Is it my perception or...

Does Microsoft think that it's better to hire an army of half assed coders to solve a problem...

While Apple's approach is to hire fewer who are better?



To: Lizzie Tudor who wrote (51962)3/28/2006 10:22:25 PM
From: Lizzie Tudor  Respond to of 213185
 
from the mini msft blog (comments section)

don't know if this is a disaster in the long view -- it's not like all those companies are going to switch to Linux in those few weeks or something -- but from a PR POV, this is going to be as bad as it can get short of canceling Vista altogether. I took part in a computer trade show early this month in Germany, and Microsoft was showing Vista, and the Microsoft fans were saying it looks like OS X (Apple wasn't there). Apple is on a roll, and we've just given them enough time to get the next version of OS X out the door (whatever animal name it is going to be). And we can guess right now what their marketing push will be: Stop waiting for those guys who can't even copy our old stuff in time. Get the original from us -- we ship on time, we're shipping right now.

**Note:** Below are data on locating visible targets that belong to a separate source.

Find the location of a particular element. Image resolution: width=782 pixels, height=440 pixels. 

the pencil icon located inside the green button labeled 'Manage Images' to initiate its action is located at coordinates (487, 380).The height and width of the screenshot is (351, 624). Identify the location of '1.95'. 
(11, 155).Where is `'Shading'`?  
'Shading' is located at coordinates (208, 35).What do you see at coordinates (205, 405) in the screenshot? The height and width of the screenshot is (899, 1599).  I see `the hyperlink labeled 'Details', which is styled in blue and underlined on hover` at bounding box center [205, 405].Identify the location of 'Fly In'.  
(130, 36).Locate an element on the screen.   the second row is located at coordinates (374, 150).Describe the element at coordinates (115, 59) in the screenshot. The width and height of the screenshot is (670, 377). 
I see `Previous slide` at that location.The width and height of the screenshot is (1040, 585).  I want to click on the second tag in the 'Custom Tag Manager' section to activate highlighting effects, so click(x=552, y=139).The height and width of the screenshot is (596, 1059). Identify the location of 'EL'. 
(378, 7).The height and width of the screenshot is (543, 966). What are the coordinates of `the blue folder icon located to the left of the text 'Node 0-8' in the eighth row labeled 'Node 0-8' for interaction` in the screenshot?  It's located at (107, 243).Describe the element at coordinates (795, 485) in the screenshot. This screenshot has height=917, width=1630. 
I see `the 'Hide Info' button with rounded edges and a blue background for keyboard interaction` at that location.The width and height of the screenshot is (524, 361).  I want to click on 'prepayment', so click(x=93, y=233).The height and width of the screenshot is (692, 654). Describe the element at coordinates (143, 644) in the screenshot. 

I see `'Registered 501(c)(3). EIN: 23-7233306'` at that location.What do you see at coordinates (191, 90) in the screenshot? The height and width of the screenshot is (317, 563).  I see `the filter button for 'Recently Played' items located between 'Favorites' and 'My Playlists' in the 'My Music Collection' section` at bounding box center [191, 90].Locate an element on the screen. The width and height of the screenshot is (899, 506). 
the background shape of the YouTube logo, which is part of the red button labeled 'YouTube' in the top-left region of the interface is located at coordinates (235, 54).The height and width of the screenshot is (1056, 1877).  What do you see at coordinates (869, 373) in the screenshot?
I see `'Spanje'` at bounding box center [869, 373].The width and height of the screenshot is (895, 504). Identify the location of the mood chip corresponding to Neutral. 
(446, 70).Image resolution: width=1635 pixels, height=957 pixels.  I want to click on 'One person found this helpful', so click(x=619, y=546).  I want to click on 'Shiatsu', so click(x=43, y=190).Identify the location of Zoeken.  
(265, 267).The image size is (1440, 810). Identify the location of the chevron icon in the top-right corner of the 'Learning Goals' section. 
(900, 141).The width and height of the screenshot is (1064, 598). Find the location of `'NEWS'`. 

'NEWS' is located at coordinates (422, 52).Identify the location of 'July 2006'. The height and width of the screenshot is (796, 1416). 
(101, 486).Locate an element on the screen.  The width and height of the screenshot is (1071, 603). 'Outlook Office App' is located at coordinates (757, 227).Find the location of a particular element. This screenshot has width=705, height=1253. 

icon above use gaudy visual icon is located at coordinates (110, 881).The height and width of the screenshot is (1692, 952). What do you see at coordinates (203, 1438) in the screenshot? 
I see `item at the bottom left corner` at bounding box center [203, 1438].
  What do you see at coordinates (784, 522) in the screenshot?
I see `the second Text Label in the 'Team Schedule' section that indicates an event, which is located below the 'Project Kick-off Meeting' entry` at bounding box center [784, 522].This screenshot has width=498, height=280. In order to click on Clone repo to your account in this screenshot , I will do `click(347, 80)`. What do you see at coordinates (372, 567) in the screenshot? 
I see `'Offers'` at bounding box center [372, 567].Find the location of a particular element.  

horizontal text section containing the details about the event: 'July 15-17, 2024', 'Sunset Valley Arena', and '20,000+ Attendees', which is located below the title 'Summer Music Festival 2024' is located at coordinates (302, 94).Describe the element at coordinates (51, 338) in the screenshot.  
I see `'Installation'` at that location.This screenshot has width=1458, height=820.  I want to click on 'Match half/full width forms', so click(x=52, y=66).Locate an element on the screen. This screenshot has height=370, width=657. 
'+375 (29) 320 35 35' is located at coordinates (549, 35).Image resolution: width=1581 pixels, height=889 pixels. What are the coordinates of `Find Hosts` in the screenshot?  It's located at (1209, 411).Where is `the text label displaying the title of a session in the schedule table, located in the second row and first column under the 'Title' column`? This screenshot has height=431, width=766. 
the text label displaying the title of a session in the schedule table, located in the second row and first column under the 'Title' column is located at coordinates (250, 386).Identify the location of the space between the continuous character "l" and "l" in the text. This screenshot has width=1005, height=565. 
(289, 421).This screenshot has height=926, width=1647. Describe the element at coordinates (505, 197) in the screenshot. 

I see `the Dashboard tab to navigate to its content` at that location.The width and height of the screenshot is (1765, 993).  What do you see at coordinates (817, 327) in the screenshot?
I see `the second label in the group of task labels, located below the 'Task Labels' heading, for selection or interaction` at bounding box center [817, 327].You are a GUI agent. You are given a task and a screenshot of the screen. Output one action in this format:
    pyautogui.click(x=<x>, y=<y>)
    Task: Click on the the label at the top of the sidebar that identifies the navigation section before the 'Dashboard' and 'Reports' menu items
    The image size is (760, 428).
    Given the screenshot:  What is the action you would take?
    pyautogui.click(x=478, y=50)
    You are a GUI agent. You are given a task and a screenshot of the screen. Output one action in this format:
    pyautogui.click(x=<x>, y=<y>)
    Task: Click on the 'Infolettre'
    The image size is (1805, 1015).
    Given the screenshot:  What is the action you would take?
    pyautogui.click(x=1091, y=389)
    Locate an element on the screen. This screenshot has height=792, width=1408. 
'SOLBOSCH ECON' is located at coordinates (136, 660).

The PR is going to be really, really bad. And it's going to stay with Microsoft for quite a long time. The only good news I have is that Office is really looking like a rear-kicker. But then, Office runs on OS X, too. That doesn't really help.

I agree that some head should roll for this. Amazing that the shareholders have kept still this long anyway.

-----------------

It’s not that easy to judge things from Europe, but it seems to me that something has went totally wrong in Redmond over past 5-6 years. MS is a big company and its getting ever bigger. Computer and software industry have to be quick and adaptable otherwise the inner bureaucratic mechanism will destroy the machine from inside. The managers are sitting in their ebony towers and deny the fact that there is a problem. That SteveB interview was nonsense, there were a lot of words, but no content (as usual with him I think). There is no innovation. Period. There is a process drived desperate attempts to ship something. The focus lies on process itself, because management (from low- to upper level) does not produce anything, simply put: the cannot code. There’s no focus on customers, that’s plain and simple, And they are holding onto their seats, we all have mortgages etc, so that’s understandable. Interesting, MS has almost the same top management as in 2000. Am I wrong? That self defending bunch of incompetent guys must go. Especially that SteveB boy. Its funny, all this reminds me Apple before Steve Jobs rejoined the company. And the Apple’s Copland story. Vista is somewhat similar to Copland. There is hardly anything new under the Sun …



To: Lizzie Tudor who wrote (51962)3/29/2006 8:02:51 PM
From: shlurker  Respond to of 213185
 
no single 'gotcha' -

I think it's the infamous "grains of sand" problem of software - doesn't matter which new problem got encountered (it could be solved with yet another 'fix'), but rather the weight of them all.

The scale of the above problem in MSFT Windows must be truly frightening!!